The first survey that satisfied all the criteria for Republican presidential candidates to make the debate was a Morning Consult poll from July 11. Another Morning Consult poll from July 18 and an early state poll out of the University of New Hampshire (UNH) on July 18 were additional qualifying surveys, according to the RNC.

A few additional polls, including Fox Business surveys of Iowa and South Carolina voters published on Sunday, have been floated as potentially qualifying but have not been confirmed by the party.

Trump, DeSantis, Ramaswamy, Pence, Haley, Scott and Christie qualified for all three Morning Consult national polls and the UNH survey of New Hampshire Republicans.

According to those surveys, Pence has met the polling criteria but has said his campaign is still shy of the donor criteria to qualify for the debate.

Candidates must have met a minimum of 40,000 unique donors to meet the RNC’s requirements, with at least 200 unique donors per state.

“We haven’t yet gotten to 40,000 individual donors. We’re working literally around the clock for that,” Pence said in a radio interview on Monday. He previously told ABC New’s MaryAlice Parks: “We’ll make the debate stage.”

Scott’s campaign has said they have 75,000 donations from more than 53,000 unique donors across all 50 states.

Haley’s campaign has said they have “nearly 160,000 donations from all 50 states,” adding, “We are well above the RNC threshold of 40,000 unique donations.”

Christie has also said he’s reached the donor threshold, telling CNN’s Anderson Cooper earlier in July: “We went past 40,000 unique donors in just 35 days. There’s a donor in every state in America, and we have over 200 donors in 36 states. So there’s really broad support for the candidacy. We’re really thrilled about it.”

Ramaswamy said on Saturday that he had met the Republican Party’s donor requirements and polling thresholds, citing the two approved Morning Consult polls and two additional national polls that have not been confirmed for approval by the party.

After the Morning Consult poll published on Tuesday, however, the commentator and tech entrepreneur is confirmed to have met the criteria. He said in early July that his campaign had met the donor benchmark.

“Most of our contributions externally have been small dollar contributions, 65,000-plus small dollars,” Ramaswamy said to a group of reporters at Turning Point Action’s conference earlier this month. “Think about that — 40,000 was for the RNC debate threshold in late August, which many candidates actually have complained was set too high. Even, you know, former vice presidents and congressmen and senators have had trouble reaching that.”

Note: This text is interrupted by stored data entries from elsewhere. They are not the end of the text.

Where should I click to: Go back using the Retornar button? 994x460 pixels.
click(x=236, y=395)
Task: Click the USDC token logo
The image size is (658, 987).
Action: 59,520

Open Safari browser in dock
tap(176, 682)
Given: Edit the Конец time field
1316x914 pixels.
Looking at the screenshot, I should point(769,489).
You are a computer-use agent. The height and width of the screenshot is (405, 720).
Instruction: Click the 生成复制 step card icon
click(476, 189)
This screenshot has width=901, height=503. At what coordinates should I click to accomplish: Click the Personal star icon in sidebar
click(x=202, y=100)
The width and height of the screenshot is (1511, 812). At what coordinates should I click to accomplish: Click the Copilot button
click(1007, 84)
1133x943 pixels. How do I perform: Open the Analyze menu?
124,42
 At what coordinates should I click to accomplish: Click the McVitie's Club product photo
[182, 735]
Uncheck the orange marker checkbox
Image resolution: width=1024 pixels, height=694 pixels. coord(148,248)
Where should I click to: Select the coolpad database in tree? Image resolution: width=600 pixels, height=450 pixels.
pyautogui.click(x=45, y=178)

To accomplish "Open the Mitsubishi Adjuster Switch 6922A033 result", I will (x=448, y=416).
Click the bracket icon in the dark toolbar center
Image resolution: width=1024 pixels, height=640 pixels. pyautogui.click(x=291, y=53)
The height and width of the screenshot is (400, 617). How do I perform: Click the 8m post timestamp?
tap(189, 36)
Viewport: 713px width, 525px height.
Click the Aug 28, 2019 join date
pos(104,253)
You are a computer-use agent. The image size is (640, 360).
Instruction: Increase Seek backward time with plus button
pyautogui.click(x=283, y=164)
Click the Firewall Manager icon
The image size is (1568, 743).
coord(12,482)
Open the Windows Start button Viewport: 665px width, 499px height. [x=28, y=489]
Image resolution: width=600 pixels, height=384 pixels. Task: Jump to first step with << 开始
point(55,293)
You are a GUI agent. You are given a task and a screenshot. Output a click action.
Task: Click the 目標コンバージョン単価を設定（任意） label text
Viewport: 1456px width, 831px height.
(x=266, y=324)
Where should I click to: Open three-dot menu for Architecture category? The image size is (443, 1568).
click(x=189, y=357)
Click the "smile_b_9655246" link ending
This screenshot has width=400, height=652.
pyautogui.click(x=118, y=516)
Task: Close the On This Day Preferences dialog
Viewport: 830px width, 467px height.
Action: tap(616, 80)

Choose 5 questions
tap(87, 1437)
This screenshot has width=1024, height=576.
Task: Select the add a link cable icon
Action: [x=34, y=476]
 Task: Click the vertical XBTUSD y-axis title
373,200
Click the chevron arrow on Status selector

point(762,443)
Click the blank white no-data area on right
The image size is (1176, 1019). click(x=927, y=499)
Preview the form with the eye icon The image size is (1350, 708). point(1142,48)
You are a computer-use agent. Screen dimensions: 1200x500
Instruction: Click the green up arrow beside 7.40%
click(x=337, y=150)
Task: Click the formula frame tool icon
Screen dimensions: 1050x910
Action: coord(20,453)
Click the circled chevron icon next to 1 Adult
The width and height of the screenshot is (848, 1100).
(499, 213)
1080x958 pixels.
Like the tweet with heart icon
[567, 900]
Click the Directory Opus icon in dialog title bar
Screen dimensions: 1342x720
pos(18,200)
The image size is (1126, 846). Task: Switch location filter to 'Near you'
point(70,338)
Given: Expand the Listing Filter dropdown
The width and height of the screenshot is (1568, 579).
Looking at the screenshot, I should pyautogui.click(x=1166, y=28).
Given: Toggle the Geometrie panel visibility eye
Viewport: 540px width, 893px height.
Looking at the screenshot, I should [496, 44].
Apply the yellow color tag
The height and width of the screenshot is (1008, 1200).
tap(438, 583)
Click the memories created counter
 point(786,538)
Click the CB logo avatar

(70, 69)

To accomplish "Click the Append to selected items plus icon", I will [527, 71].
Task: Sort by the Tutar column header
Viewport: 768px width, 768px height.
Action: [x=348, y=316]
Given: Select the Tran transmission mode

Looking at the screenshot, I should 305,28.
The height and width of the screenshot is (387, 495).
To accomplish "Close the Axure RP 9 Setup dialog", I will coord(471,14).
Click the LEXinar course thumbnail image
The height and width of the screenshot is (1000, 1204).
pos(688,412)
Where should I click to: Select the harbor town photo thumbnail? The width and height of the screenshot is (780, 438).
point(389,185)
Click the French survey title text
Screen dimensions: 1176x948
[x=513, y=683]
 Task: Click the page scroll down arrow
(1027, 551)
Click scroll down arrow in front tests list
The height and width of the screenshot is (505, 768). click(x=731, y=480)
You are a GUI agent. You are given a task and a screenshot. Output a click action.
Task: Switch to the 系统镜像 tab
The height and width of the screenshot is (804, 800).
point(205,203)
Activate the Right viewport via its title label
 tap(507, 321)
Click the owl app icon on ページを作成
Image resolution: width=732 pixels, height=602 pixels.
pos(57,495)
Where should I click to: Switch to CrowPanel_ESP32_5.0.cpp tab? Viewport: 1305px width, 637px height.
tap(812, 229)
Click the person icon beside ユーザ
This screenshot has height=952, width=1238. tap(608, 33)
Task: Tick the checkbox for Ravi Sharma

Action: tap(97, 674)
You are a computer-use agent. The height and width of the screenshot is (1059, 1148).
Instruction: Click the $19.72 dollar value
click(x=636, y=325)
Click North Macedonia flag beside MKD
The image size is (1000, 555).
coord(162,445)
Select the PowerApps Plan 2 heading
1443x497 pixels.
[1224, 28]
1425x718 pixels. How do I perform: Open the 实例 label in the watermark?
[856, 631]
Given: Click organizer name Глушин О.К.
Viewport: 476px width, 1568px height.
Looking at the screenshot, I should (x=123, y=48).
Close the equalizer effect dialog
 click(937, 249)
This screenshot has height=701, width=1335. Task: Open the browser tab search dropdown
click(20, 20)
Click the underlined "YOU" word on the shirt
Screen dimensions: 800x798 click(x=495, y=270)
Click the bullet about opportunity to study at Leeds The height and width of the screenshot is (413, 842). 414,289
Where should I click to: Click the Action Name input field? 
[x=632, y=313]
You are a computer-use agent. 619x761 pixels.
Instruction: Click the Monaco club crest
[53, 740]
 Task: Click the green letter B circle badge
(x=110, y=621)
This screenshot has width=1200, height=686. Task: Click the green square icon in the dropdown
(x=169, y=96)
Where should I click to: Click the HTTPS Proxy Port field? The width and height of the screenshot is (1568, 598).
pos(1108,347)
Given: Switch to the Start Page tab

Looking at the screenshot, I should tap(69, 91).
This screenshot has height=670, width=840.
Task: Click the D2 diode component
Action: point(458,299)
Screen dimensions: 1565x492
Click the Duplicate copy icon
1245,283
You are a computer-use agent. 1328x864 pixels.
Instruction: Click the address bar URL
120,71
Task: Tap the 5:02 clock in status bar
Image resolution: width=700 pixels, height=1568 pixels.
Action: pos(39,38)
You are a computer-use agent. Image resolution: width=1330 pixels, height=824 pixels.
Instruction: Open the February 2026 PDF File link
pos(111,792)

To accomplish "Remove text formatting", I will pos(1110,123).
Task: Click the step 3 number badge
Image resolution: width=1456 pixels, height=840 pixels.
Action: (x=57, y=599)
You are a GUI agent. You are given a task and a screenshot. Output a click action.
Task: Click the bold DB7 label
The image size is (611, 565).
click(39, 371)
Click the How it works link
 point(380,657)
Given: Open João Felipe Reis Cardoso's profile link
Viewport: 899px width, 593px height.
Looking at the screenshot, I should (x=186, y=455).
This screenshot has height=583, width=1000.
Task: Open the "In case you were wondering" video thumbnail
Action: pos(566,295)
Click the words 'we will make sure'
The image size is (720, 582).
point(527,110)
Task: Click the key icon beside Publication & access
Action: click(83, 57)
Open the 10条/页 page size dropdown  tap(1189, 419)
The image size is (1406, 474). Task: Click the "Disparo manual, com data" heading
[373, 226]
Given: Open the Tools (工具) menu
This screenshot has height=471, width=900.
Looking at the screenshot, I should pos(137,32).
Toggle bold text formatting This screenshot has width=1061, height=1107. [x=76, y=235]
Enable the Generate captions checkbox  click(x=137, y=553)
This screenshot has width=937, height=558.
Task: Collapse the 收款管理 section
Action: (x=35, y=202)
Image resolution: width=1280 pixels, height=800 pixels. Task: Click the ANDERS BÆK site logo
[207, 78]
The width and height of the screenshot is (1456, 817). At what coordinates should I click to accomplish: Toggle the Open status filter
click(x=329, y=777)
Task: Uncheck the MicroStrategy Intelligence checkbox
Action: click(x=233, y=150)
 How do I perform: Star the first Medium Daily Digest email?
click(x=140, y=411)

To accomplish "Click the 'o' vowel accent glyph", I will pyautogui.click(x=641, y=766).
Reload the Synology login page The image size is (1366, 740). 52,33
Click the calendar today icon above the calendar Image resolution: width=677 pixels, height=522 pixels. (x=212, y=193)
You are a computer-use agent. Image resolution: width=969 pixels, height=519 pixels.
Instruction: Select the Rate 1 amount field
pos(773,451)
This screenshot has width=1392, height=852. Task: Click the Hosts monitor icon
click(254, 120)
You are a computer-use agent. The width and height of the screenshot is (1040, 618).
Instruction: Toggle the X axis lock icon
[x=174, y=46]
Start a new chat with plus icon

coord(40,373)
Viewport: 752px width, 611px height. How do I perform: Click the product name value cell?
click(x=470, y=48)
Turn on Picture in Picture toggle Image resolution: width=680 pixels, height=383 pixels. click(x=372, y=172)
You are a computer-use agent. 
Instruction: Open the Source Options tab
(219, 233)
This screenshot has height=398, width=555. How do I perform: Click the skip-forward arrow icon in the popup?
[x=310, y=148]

Candidates like Pence, Hutchinson, North Dakota Gov. Doug Burgum, Miami Mayor Francis Suarez and former Texas Rep. Will Hurd have been pushing — sometimes through unusual quid-pro-quo strategies — to garner enough support via individual donors in order to make the stage.

Burgum said on Tuesday that he had qualified for the debate stage, claiming to have met both the polling and donor qualifications.

His campaign cited Tuesday’s Morning Consult poll — the first of the three published in which he had polled at least at 1% — and his polling in the UNH survey of New Hampshire. His campaign also claimed to have polled at or above 1% in the Fox Business poll out of Iowa and a JMC Analytics poll, both of which have not been confirmed as qualifying by the RNC.

Burgum’s campaign announced last week he had achieved the donor benchmark to be on stage at the debate, which comes after his recently announced pledge to provide $20 gift cards to 50,000 people who donate at least $1 to his campaign.

The final requirement for a candidate to get on the debate stage would be to take a loyalty pledge presented by the RNC that would require each hopeful to commit to supporting the party’s eventual nominee.

Ramaswamy, Haley and Scott have said they would sign the pledge.

DeSantis said he intends to support the nominee.

Trump’s largest detractor of the group, Christie, has indicated that he would sign the pledge but take it “just as seriously as Donald Trump took it in 2016,” seemingly signaling that he would disregard the pledge if it came down to the former president as the nominee.

ABC News’ Libby Cathey and Kelsey Walsh contributed to this report.